Vista SP1 bringing back door exploit?

 

Gallery

By Stuart Turton

Posted on 18 Dec 2007 at 16:08

A US cryptographer is warning that the random number generator Microsoft is bundling with SP1 includes a backdoor exploitable by the National Security Agency.

Random number generators are important because they provide the bedrock for SSL keys, which ensure secure internet communications for web browsing, email and instant messaging. Breaking the random number generator could leave user communications open to interception.

Security blogger Bruce Schneier believes this is precisely what will happen to the
"Dual_EC-DRBG" random number generator employed by Vista.

"There are a bunch of constants - fixed numbers - in the standard used to define the algorithm's elliptic curve," he says on his blog.
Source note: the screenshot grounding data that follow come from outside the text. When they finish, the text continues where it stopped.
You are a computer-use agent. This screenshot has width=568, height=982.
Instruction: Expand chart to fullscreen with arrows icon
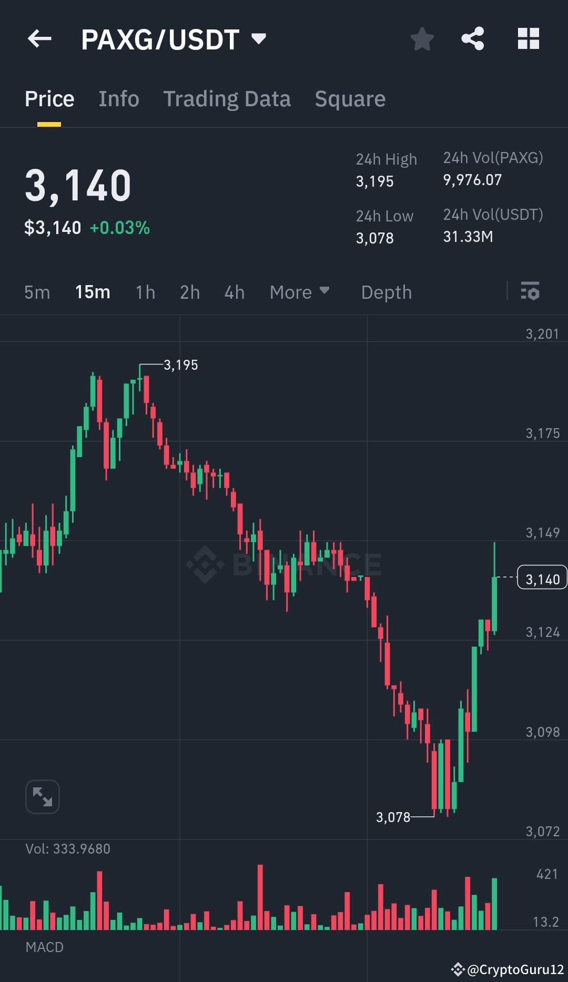(43, 796)
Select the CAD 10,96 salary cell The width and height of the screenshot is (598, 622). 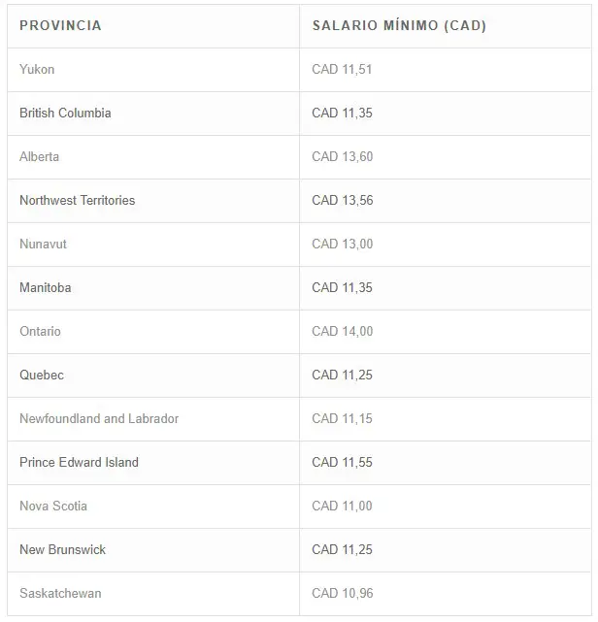[x=343, y=593]
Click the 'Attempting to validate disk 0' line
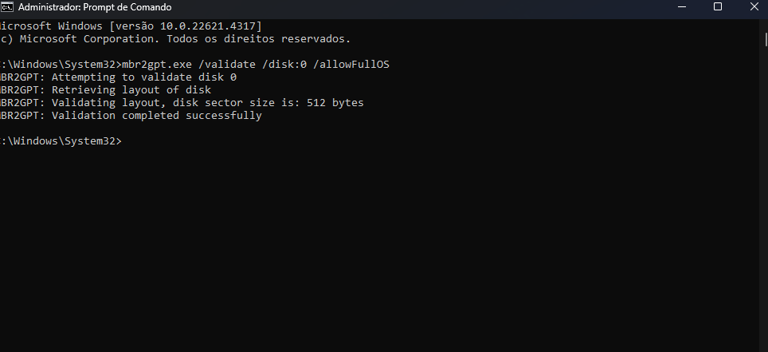This screenshot has height=352, width=768. [144, 77]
"These numbers have a relationship with a second, secret set of numbers that can act as a kind of skeleton key."

"To put that in real terms, you only need to monitor one TLS internet encryption connection in order to crack the security of that protocol. If you know the secret numbers, you can completely break any instantiation of Dual_EC_DRBG."

Schneier believes that this "secret" second set of numbers are held by the US's National Security Agency, one of the agencies which he claims championed Dual EC-DRBG as a cryptographic standard.

Microsoft hadn't replied to request for comment at the time of publication.